--- EXERCISE MATERIAL Enclosed Below ---

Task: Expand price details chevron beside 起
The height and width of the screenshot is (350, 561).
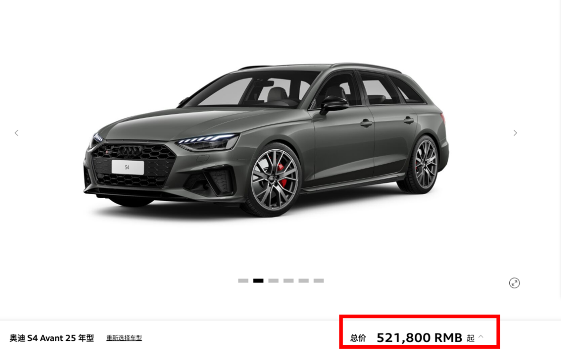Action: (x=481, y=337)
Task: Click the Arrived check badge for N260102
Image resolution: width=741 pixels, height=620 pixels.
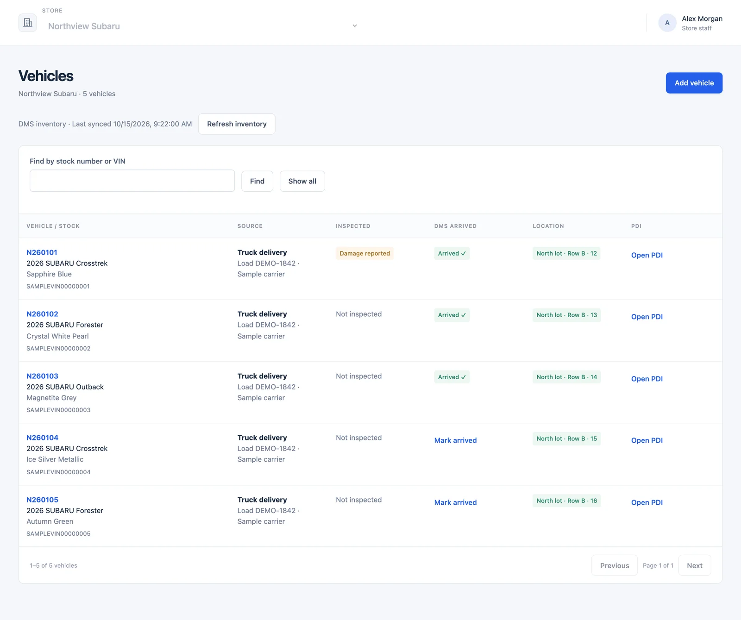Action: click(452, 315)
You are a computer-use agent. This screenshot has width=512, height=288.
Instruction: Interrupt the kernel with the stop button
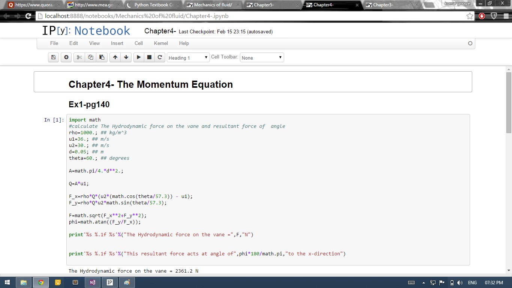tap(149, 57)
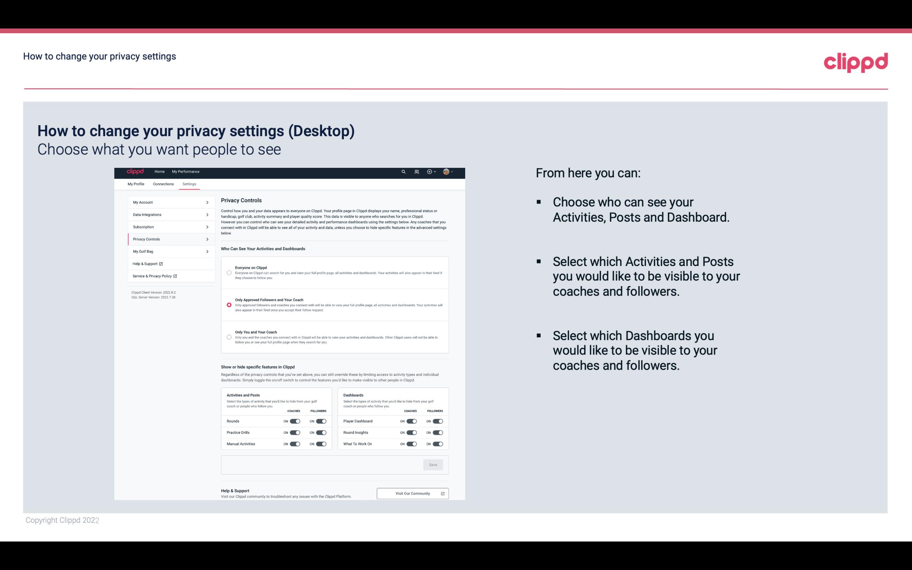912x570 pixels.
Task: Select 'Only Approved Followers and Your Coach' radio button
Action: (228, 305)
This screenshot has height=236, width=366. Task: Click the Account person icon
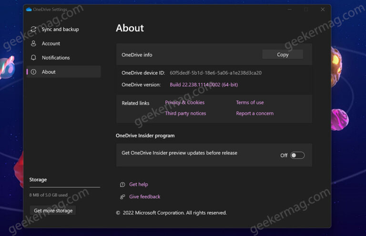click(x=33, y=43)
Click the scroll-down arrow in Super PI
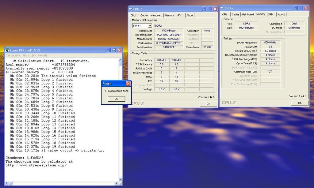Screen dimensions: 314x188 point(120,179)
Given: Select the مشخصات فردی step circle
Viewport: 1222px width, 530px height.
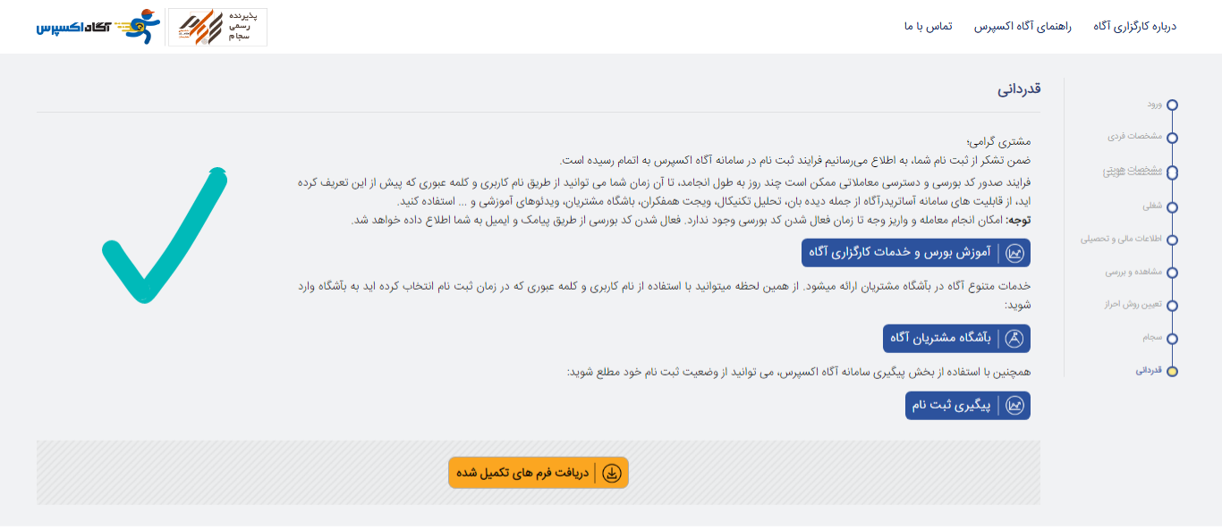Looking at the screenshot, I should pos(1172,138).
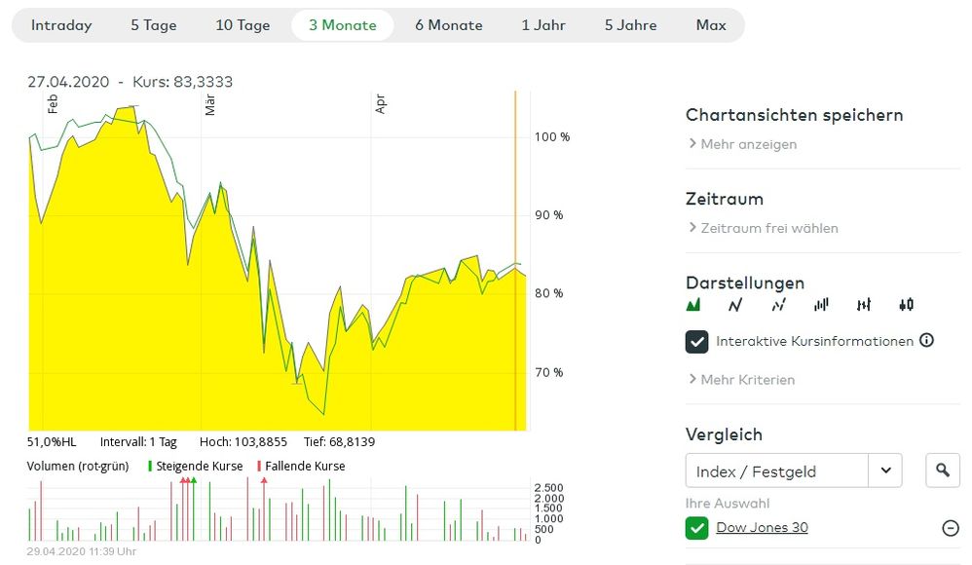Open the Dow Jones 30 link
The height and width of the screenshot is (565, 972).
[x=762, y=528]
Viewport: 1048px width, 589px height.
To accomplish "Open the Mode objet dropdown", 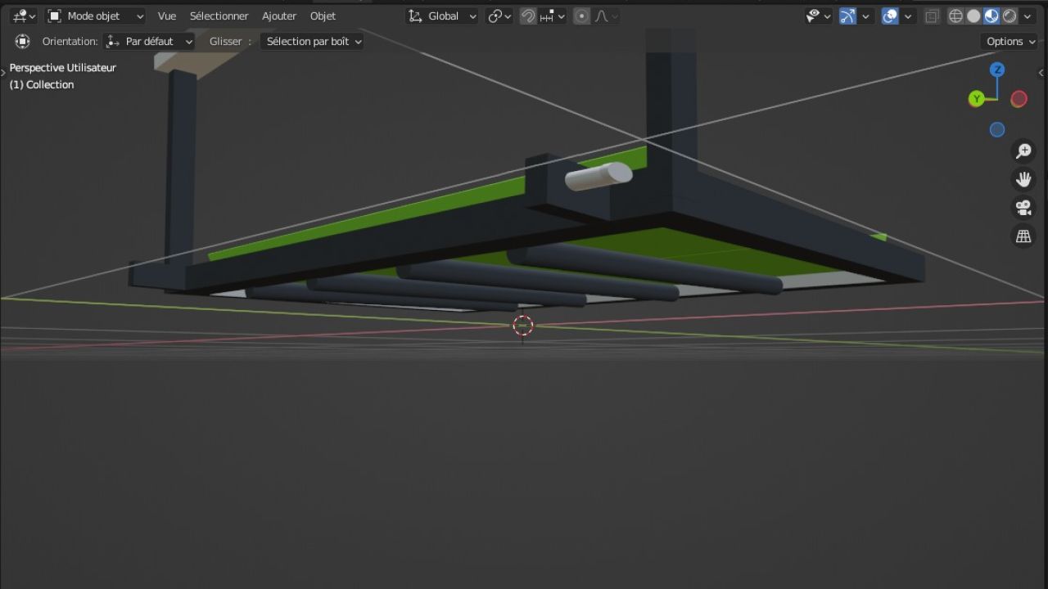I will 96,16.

--- End of Enclosed EXERCISE MATERIAL ---
--- EXERCISE MATERIAL Enclosed Below ---

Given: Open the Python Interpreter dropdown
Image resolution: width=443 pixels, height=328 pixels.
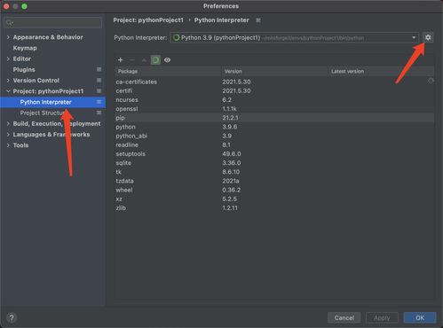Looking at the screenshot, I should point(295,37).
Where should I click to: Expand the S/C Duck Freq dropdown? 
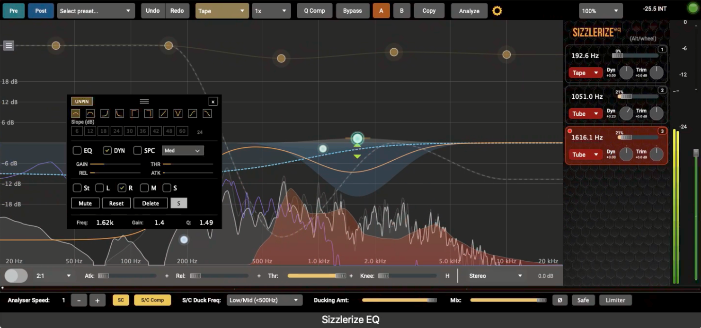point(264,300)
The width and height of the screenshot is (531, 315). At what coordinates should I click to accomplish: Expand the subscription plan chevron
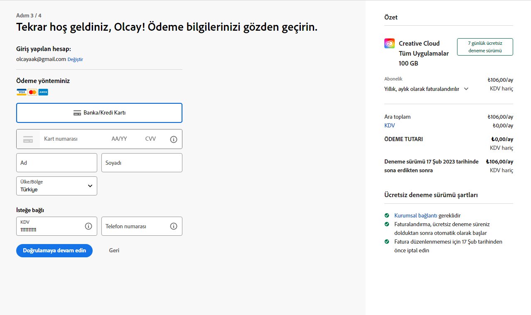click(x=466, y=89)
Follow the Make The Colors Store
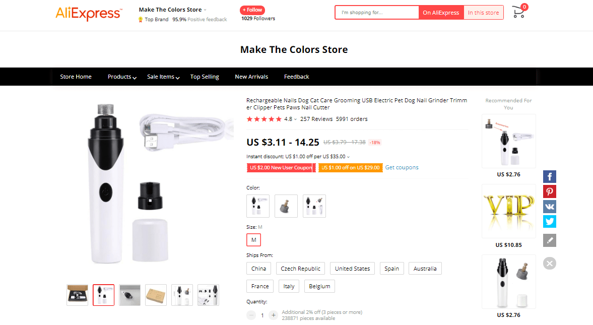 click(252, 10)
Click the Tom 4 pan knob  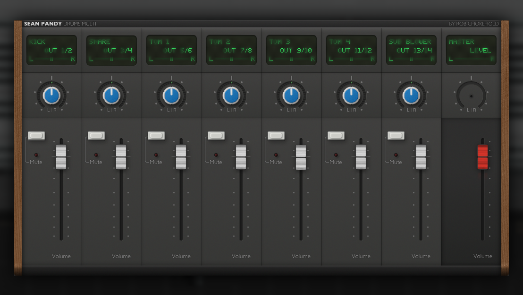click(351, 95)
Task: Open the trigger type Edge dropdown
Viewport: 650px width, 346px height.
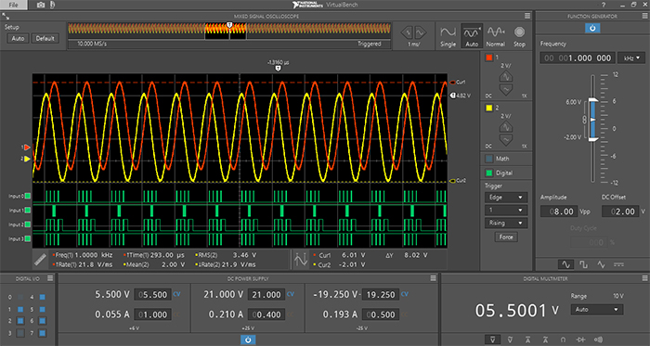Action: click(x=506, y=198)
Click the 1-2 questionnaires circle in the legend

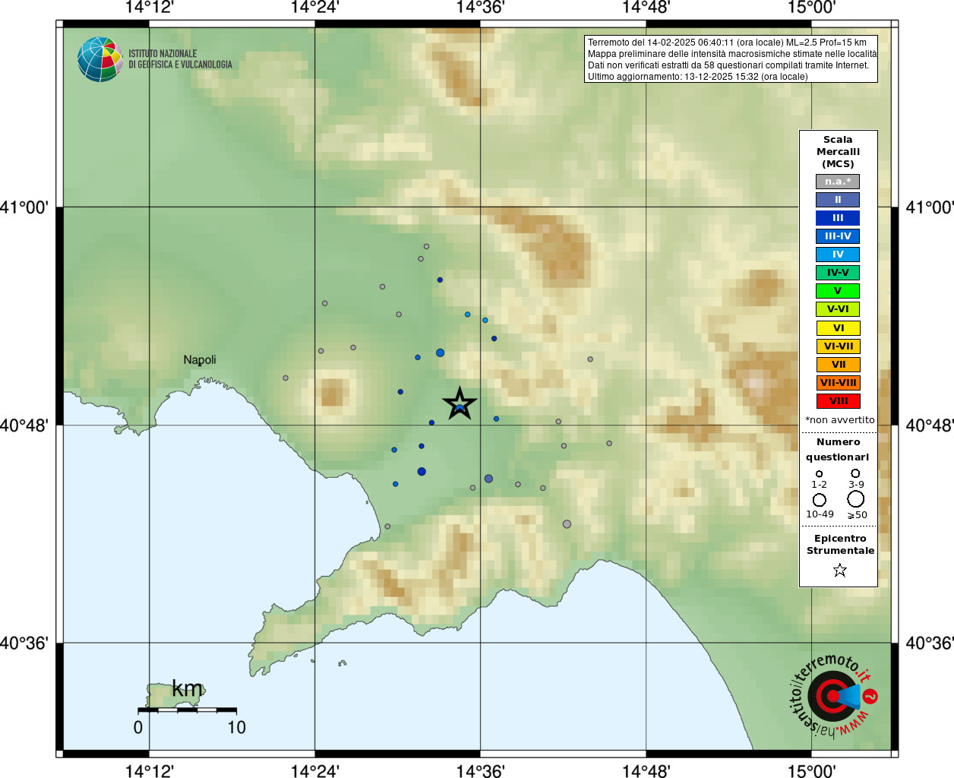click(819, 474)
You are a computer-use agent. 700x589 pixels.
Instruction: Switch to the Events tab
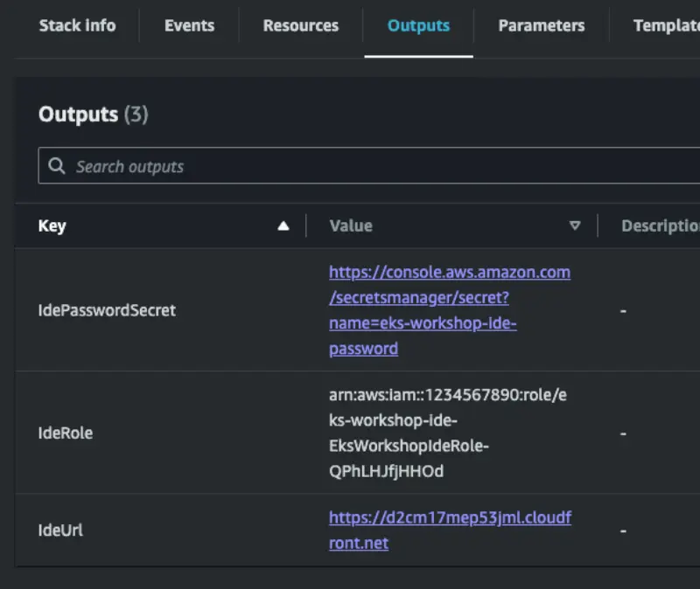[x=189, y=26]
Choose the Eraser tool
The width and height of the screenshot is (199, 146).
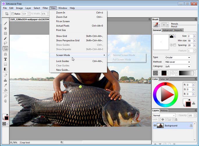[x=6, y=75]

--- End of Enclosed EXERCISE MATERIAL ---

» **YOUR ASSIGNMENT**
Retrieve each line from the records above where the word "Given" occurs.

» **ANSWER BOX**
Given: Select the مشخصات فردی step circle
Given: Open the Python Interpreter dropdown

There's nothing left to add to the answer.